_TASK ITEM_:
When you print the records below, keep every word exact and leave out the images.

====================

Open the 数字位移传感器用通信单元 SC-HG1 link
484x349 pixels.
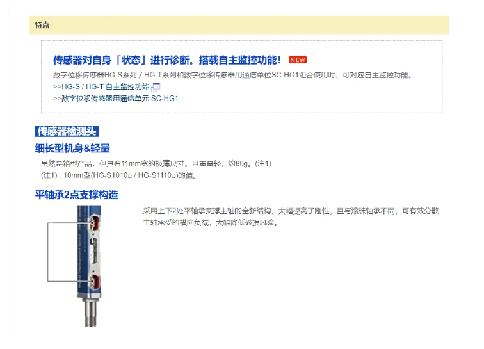pos(116,99)
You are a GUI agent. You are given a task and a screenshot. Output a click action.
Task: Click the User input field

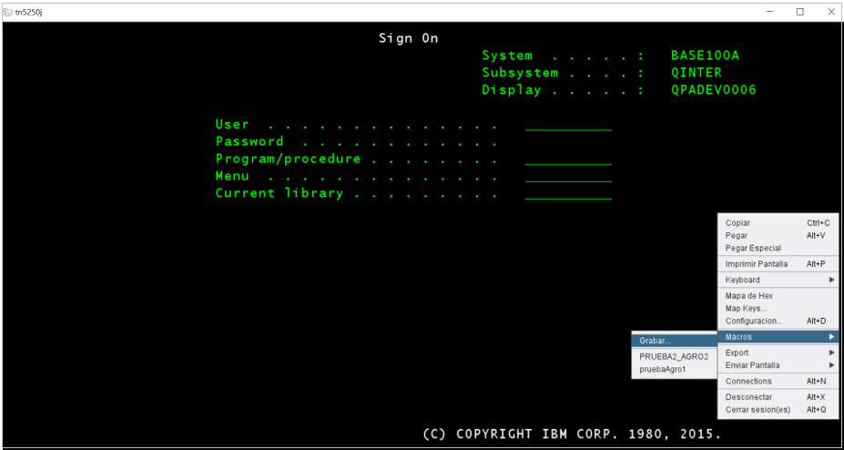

====================

_SOLUTION TO THE EXERCISE_:
Open the 数字位移传感器用通信单元 SC-HG1 link
484x349 pixels.
pos(116,99)
You are a GUI agent. You are given a task and a screenshot. Output a click action.
Task: Click the User input field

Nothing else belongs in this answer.